_EXERCISE REQUIREMENTS_. Which lines of the listing contain the word "This"? Extract each one in full.

─── EXTRACTED ENTRIES

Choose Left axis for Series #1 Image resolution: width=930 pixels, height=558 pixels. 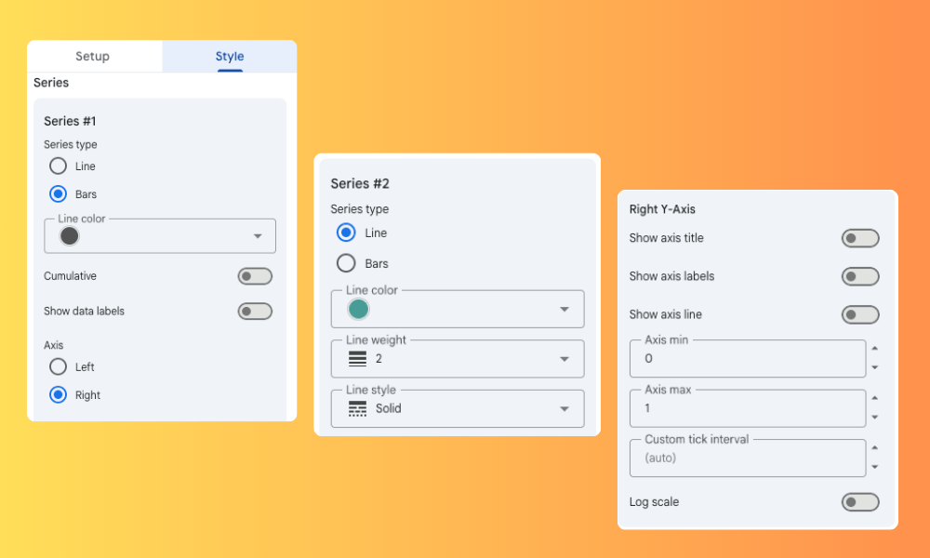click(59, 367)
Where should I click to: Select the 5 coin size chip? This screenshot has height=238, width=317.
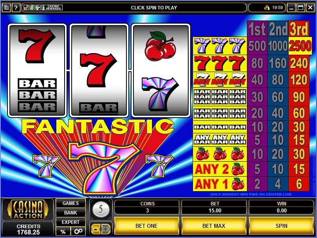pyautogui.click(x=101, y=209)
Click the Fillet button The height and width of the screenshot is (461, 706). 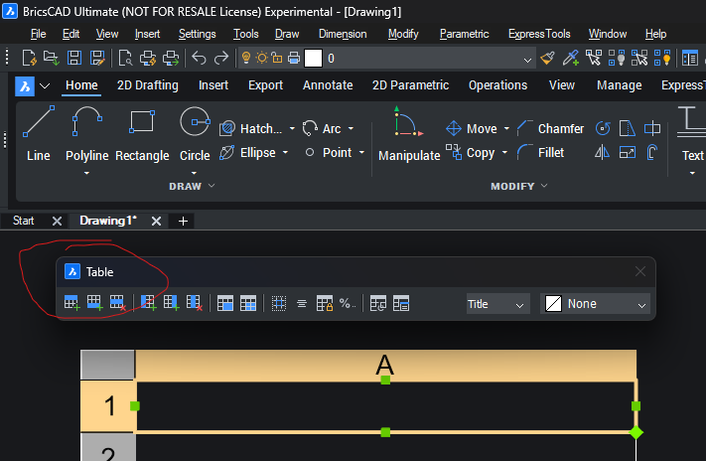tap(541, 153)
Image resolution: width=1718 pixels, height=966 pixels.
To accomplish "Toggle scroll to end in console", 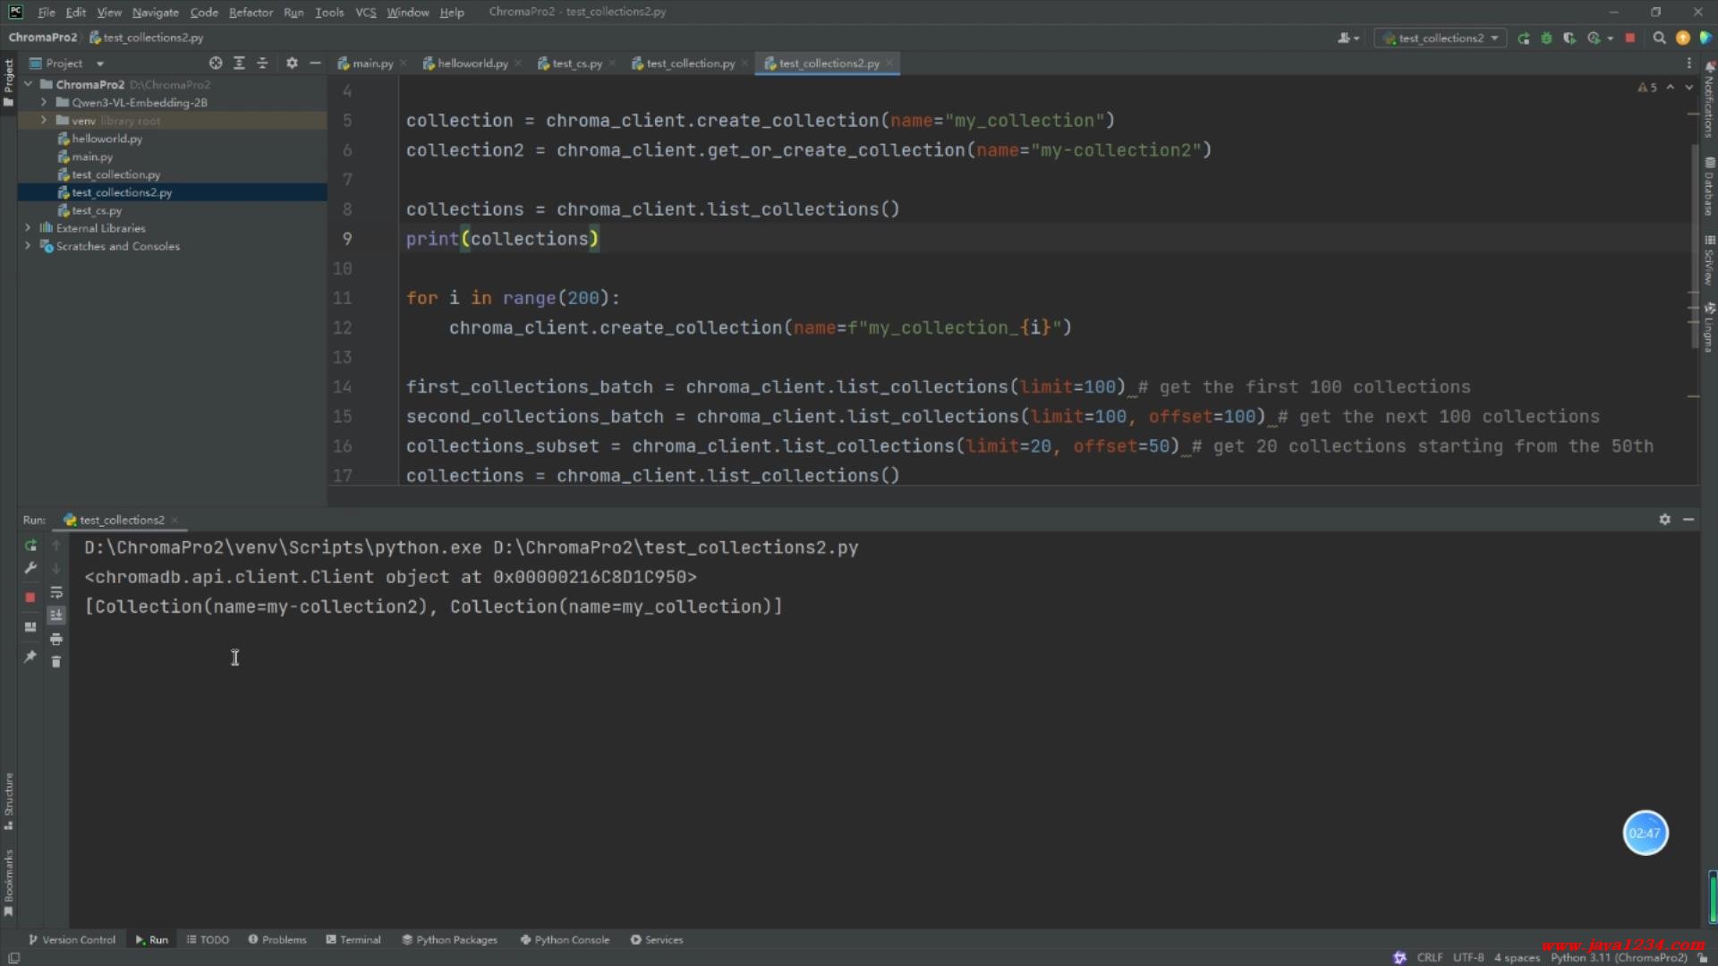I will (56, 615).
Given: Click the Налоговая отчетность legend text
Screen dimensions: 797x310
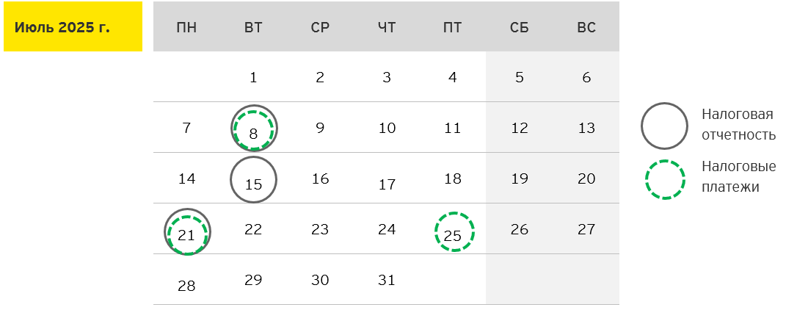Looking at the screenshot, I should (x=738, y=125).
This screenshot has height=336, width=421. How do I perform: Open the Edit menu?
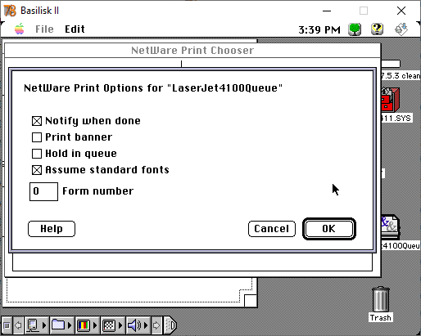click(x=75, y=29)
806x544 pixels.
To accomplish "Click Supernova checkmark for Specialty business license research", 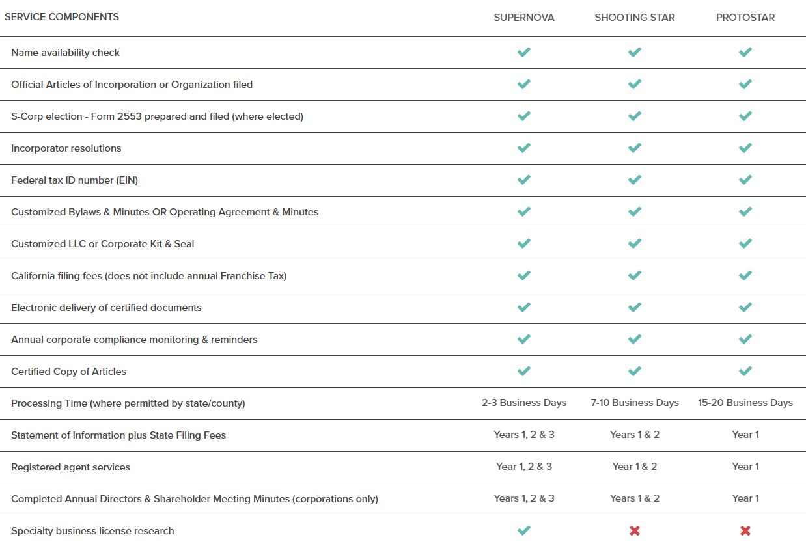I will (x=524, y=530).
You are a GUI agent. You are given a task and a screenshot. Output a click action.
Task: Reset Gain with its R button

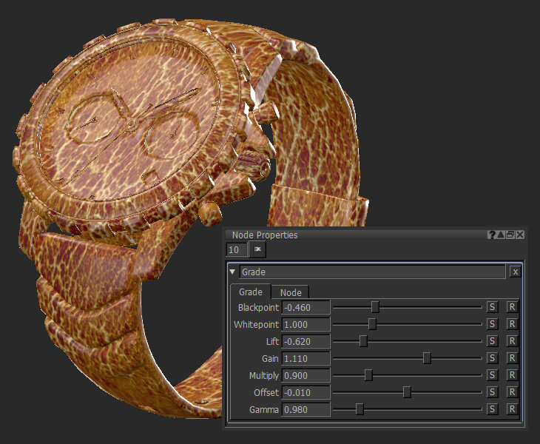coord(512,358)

──────

_TASK RESULT_.
Where should I click to: Select the 5 coin size chip? This screenshot has height=238, width=317.
This screenshot has height=336, width=421. How do I perform: Open the Edit menu?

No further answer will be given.